Squeezing more out of the data with augmentation
Another “trick” (or “technique”, I guess – “trick” makes it sound like cheating) that the authors introduce in this chapter for amplifying the training power of a smaller dataset is data augmentation. The idea is to take each image in the training set and to manipulate it using simple image transformation methods (resize, crop, rotate, skew), thereby creating multiple training data points from each source image. As the book points out:
In fact, an entirely untrained neural network knows nothing whatsoever about how images behave. It doesn’t ven recognize that when an object is rotated by one degree, it still is a picture of the same thing! So training the neural network with examples of images in which the objects are in slightly different places and are slightly different sizes helps it to understand the basic concept of what an object is, and how it can be represented in an image.
Transfer learning
A slight detour, presented somewhat earlier in the book: anything that can be represented as an image is a potential target for an image recognition network. Some folks trained a very accurate malware detector by representing malware binaries as bitmap images and feeding them into a network not unlike the one we used for bears!
The same could be done with sound files, either by depicting them as waveforms, or – more interesting to me – as spectrograms:
The network could potentially be trained to classify songs by genre based on their spectogram. I found a (defunct) Kaggle contest that defines exactly this task, so apparently I’m on the right track!

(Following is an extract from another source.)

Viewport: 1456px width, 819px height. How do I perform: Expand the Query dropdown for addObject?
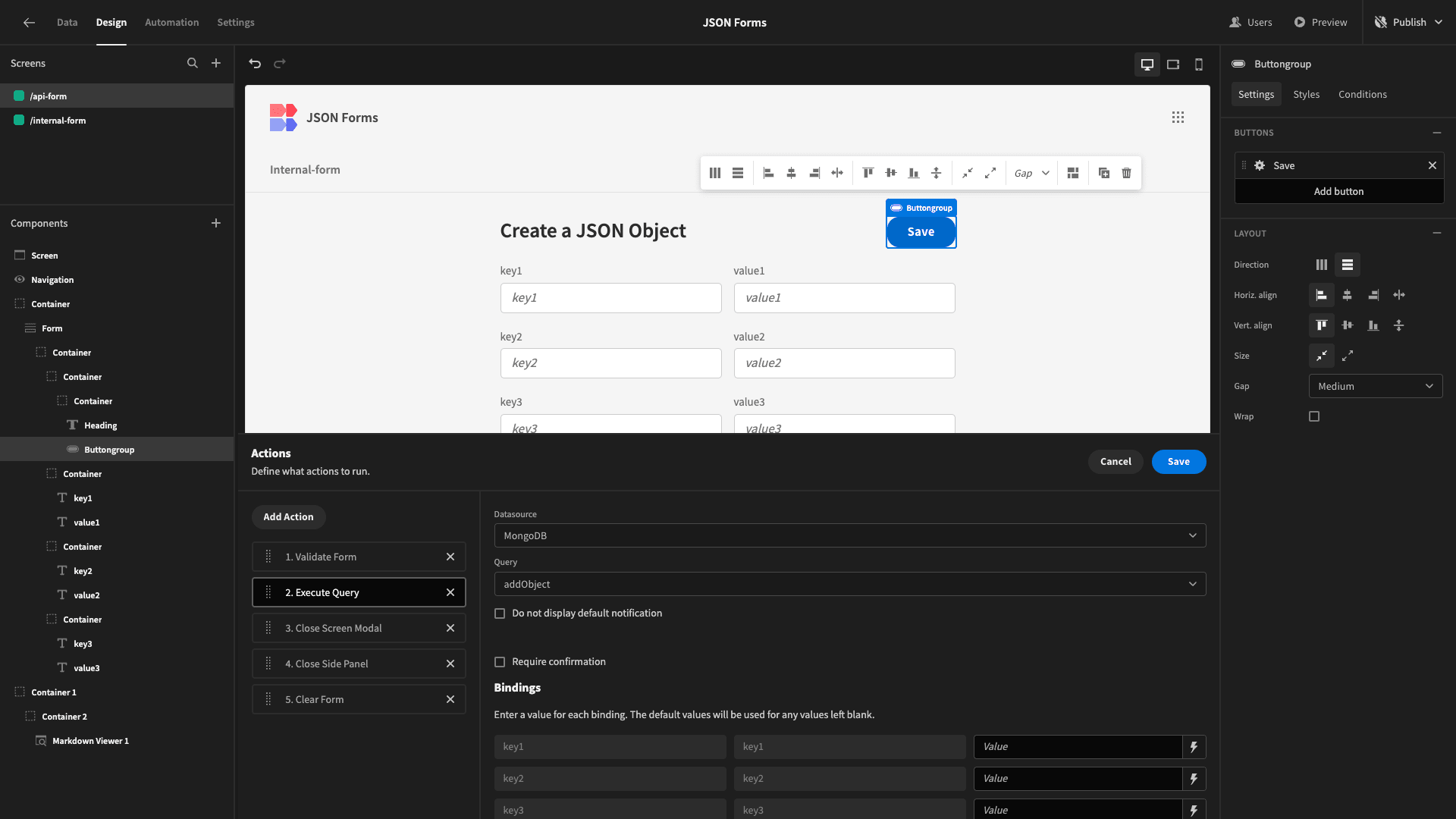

The end-to-end approach: 👍
My favorite thing about this chapter was its focus on getting the model not just trained, but also deployed to something like a “production” setting. For me, at least, learning something new is much more valuable when I can get it off my laptop and out into the world, even in some small way. This blog is another example of the same concept at work, I guess!
Onward
I’ve got so much left to learn, but just the first few chapters of this course have gotten me excited. I’ve got a couple of good ideas for hobby projects to try and part of me wants to just jump right in, but I’m guessing the course will push me towards them in due time. For now, it’s enough that I can classify bears. More to come as I keep learning.